▸ **PROBLEM TO SOLVE**
Repeat the lines below word for word, starting with the line that contains "Click the AAT" and ending with the line that contains "Click the A = Async only line [x=673, y=592]", both included.

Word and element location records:
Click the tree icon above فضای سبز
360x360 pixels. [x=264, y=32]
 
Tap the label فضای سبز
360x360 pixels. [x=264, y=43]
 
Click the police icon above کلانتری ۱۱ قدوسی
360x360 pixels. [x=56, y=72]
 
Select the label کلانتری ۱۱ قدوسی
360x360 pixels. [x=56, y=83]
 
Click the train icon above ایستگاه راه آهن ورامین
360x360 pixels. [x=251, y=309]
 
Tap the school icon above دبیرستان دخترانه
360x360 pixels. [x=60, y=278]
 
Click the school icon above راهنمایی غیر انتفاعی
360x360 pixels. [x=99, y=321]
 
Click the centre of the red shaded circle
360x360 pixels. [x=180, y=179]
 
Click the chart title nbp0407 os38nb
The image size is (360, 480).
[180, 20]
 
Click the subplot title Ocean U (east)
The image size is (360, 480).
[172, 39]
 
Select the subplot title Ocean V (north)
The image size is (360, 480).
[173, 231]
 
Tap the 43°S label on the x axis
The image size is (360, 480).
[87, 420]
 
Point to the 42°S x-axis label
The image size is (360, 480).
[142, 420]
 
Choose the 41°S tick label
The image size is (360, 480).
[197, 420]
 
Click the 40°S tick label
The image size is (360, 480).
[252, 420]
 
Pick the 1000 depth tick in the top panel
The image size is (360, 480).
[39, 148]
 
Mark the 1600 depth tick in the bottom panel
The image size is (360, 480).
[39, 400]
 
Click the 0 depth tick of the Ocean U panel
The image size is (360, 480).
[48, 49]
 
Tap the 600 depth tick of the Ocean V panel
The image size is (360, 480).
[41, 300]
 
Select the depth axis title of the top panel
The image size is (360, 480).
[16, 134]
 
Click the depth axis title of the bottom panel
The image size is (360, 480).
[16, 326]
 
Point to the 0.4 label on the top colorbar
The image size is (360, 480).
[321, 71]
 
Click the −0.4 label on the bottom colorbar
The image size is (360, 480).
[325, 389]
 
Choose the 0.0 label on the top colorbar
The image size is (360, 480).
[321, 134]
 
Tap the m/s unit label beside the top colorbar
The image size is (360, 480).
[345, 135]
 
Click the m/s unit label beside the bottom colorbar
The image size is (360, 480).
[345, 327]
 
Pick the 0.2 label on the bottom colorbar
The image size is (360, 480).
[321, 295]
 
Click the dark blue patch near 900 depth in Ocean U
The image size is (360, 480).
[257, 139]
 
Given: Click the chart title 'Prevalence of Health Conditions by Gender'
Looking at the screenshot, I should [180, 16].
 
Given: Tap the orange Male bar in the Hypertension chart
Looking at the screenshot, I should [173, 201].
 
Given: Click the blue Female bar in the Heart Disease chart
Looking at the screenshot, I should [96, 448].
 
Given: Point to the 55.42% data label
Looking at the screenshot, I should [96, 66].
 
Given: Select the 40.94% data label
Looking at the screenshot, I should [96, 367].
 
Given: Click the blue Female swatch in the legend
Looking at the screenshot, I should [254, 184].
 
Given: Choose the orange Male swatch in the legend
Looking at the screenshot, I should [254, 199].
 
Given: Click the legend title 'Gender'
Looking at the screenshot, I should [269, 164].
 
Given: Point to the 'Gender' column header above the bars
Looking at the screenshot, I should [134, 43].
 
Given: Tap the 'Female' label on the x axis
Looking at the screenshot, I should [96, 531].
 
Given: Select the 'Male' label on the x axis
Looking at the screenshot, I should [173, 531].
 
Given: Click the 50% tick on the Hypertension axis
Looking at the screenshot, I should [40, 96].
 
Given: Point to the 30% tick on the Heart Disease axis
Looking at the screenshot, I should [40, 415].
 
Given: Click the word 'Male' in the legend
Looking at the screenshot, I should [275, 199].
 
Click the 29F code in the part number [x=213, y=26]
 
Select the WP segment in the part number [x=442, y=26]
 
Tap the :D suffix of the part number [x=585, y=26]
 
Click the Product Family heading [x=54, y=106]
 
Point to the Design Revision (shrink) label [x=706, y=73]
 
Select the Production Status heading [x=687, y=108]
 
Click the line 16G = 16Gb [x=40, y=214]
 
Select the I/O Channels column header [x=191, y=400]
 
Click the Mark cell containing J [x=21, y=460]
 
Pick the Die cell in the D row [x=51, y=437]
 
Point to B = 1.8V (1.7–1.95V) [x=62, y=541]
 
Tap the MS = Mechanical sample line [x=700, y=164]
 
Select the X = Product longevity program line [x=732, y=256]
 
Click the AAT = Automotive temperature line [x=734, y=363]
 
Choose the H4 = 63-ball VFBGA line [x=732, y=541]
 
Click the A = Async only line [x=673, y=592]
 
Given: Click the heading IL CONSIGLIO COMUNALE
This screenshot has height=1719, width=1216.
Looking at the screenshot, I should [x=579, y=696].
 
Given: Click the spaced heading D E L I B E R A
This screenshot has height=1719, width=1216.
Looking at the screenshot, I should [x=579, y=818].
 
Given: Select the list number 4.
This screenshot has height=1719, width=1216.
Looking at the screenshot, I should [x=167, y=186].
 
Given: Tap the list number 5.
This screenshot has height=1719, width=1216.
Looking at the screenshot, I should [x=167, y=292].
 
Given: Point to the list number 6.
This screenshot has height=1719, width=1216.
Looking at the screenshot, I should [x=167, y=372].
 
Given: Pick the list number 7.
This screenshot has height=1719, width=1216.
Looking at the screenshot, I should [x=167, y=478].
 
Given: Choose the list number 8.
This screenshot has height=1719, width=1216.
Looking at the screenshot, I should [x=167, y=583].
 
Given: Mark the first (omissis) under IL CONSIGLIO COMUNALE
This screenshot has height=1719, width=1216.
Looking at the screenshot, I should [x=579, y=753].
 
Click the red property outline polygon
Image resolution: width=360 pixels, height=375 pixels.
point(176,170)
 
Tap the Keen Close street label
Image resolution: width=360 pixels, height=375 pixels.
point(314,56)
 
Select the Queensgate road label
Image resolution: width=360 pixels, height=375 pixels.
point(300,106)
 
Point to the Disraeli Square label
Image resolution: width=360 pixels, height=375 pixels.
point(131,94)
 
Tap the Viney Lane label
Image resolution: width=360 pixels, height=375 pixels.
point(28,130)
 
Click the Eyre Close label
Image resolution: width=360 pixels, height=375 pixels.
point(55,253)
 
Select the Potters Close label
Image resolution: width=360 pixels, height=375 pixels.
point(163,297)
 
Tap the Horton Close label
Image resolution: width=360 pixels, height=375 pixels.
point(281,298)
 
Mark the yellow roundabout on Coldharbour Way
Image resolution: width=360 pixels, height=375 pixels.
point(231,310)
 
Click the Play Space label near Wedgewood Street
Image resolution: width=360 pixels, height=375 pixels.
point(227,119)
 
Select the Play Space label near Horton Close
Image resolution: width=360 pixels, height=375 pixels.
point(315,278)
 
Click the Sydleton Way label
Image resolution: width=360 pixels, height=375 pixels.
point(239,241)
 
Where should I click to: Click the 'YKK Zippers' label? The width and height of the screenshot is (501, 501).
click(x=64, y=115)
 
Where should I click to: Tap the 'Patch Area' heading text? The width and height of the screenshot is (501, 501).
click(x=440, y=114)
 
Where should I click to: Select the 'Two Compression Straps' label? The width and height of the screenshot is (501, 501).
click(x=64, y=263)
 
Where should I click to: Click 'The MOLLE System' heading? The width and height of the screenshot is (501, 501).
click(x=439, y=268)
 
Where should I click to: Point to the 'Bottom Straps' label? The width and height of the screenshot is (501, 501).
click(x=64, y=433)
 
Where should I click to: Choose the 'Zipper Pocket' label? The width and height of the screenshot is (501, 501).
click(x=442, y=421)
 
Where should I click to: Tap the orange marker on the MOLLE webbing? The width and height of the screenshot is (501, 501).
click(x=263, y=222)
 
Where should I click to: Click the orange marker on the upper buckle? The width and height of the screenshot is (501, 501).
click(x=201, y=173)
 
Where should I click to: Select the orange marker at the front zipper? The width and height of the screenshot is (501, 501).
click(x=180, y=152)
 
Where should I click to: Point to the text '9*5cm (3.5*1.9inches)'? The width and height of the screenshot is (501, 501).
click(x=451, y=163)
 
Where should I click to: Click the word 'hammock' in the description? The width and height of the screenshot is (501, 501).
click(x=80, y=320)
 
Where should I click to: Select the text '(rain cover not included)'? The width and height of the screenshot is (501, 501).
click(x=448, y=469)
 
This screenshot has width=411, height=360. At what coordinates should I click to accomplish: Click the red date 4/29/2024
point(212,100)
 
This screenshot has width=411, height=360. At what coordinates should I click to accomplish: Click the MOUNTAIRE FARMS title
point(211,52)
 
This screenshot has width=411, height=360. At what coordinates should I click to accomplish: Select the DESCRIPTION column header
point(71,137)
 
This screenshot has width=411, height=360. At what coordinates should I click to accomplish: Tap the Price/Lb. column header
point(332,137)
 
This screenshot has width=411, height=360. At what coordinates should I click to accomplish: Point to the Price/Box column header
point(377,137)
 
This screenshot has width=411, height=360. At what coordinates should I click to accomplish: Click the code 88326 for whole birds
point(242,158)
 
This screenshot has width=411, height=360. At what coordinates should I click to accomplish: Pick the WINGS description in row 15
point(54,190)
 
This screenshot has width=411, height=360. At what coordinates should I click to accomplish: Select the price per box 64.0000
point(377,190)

▸ **SOLUTION FOR THIS PROBLEM**
Click the AAT = Automotive temperature line [x=734, y=363]
 
Choose the H4 = 63-ball VFBGA line [x=732, y=541]
 
Click the A = Async only line [x=673, y=592]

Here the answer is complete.